Ao chegar no parque, paramos o carro na entrada e seguimos a pé. Tem um quadro com algumas informações sobre o local, além de um mapa e sanitários próximos também. 




Logo na entrada você se sente num filme, com aqueles campos verdes e aquele monte de árvore. Tava um friozinho gostoso, um céu cinza e a maior calma e paz do mundo no local. Apesar de algumas crianças e famílias estarem por ali, o parque é bem grande e da pra de isolar do mundo tranquilamente. 
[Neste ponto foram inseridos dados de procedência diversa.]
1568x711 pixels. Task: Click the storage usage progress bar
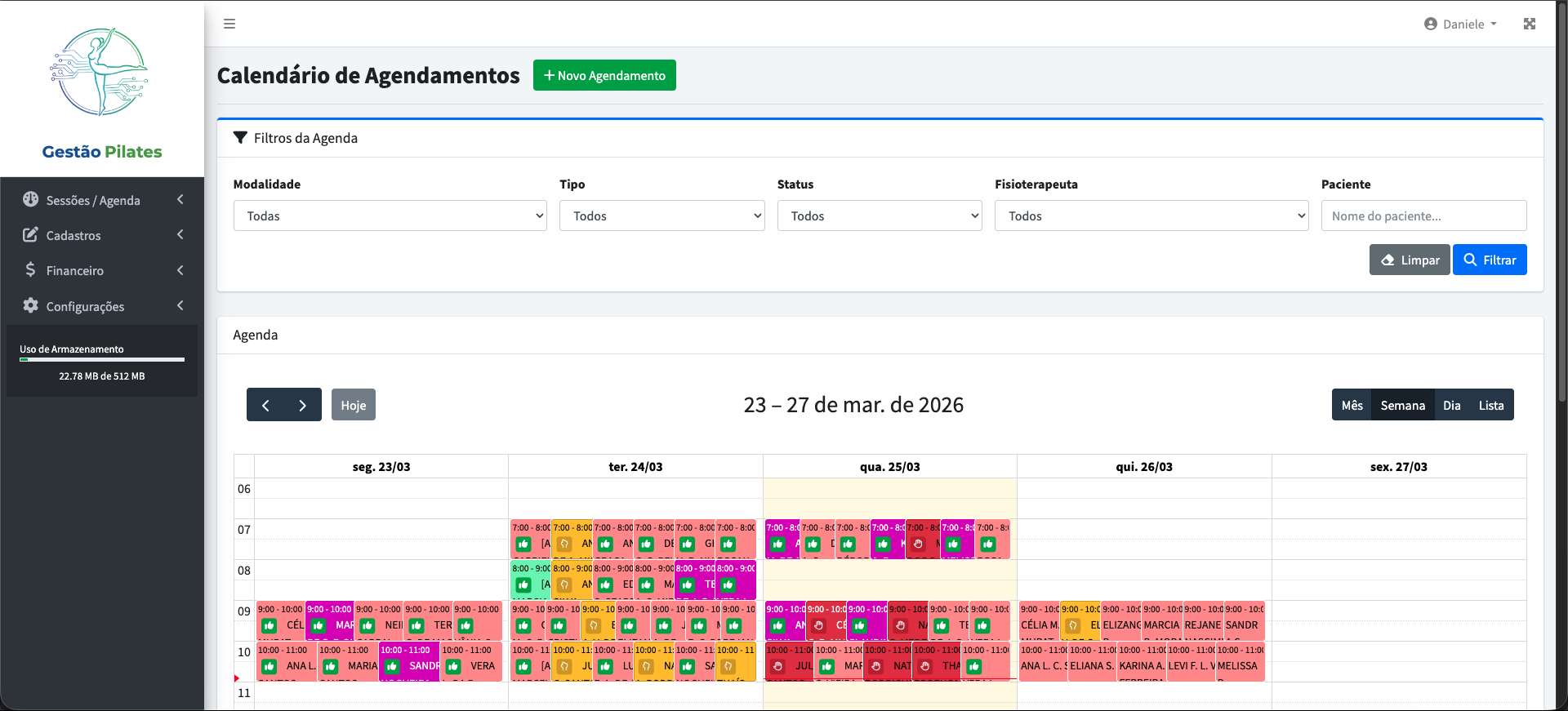(102, 359)
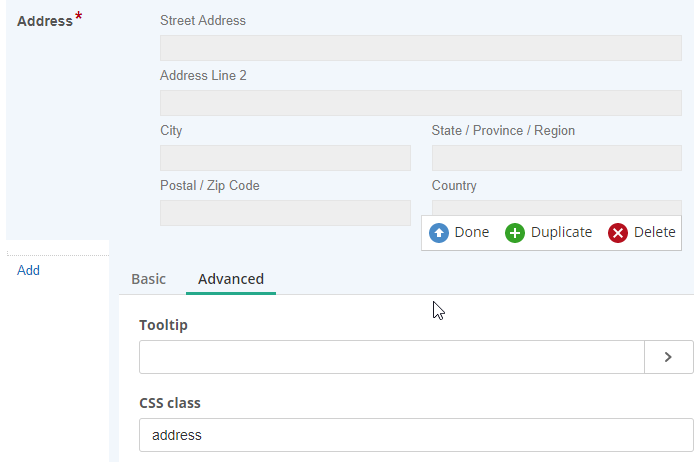Click the CSS class heading label

click(170, 403)
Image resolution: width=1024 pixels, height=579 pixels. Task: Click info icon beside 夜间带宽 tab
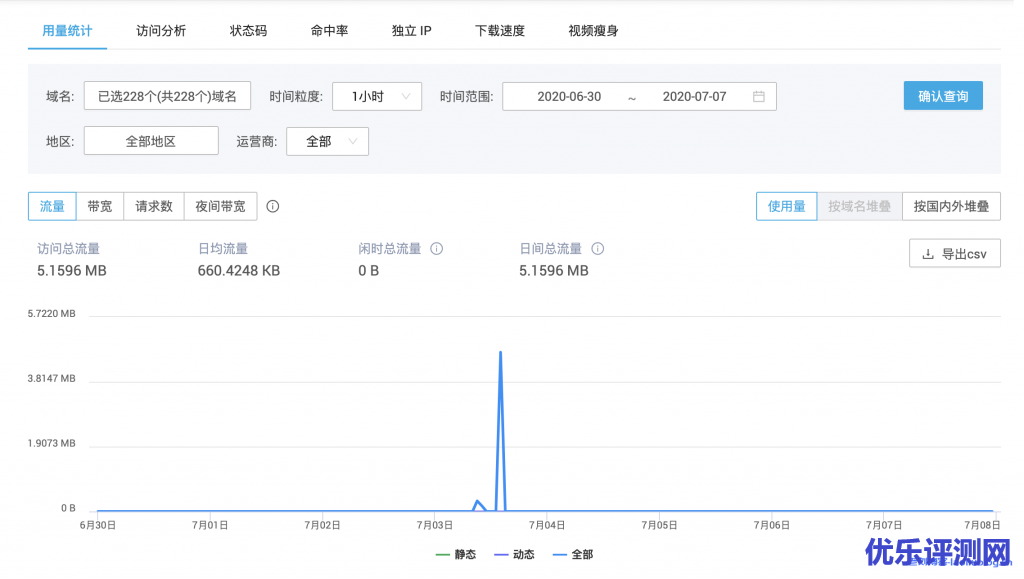pos(273,207)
A área das Farran Woods na verdade só se tornou pública em 1937 - é que antes ela pertencia à família Farran, dona de indústria de tabaco na região de Cork. No verão é comum que pessoas mergulhem peladas no rio que cruza o parque, já que ele é bem sossegado e vazio quase sempre. A família que era dona das terras doou parte das mesmas pra paróquia local, que construiu uma igreja e escola católica por ali.

Eu e R. ficamos num impasse de definir o que seria floresta e o que seriam woods, porque afinal de contas, wood é madeira - logo, woods seria local cheio de árvores, certo? Mas então floresta é o quê?

Como não ficaríamos muito tempo já que tínhamos boas horas de viagem de volta pra Dublin, resolvemos seguir a trilha do rio Lee e depois voltar. Em poucos minutos já avistamos a água e a neblina nos campos do outro lado. Perto do rio haviam muitas pedras e brincamos de Amélie Pouláin:




Sentamos, apreciamos o friozinho e o vento gostoso, o som do rio, o mugido das vacas que pastavam ao longe e decidimos que era hora de ir embora, antes que escurecesse. 

Quando chegávamos perto da saída notamos umas cercas que não havíamos visto quando chegamos lá. Do outro lado da cerca, pequenos lindos bambi de boa:





Admiramos esses animais lindos por um tempão e viemos pra casa. Que parque delicioso! Me lembrou um pouco o parque nacional de Killarney, com a diferença de que as Farran Woods são um pouco mais reclusas e vazias.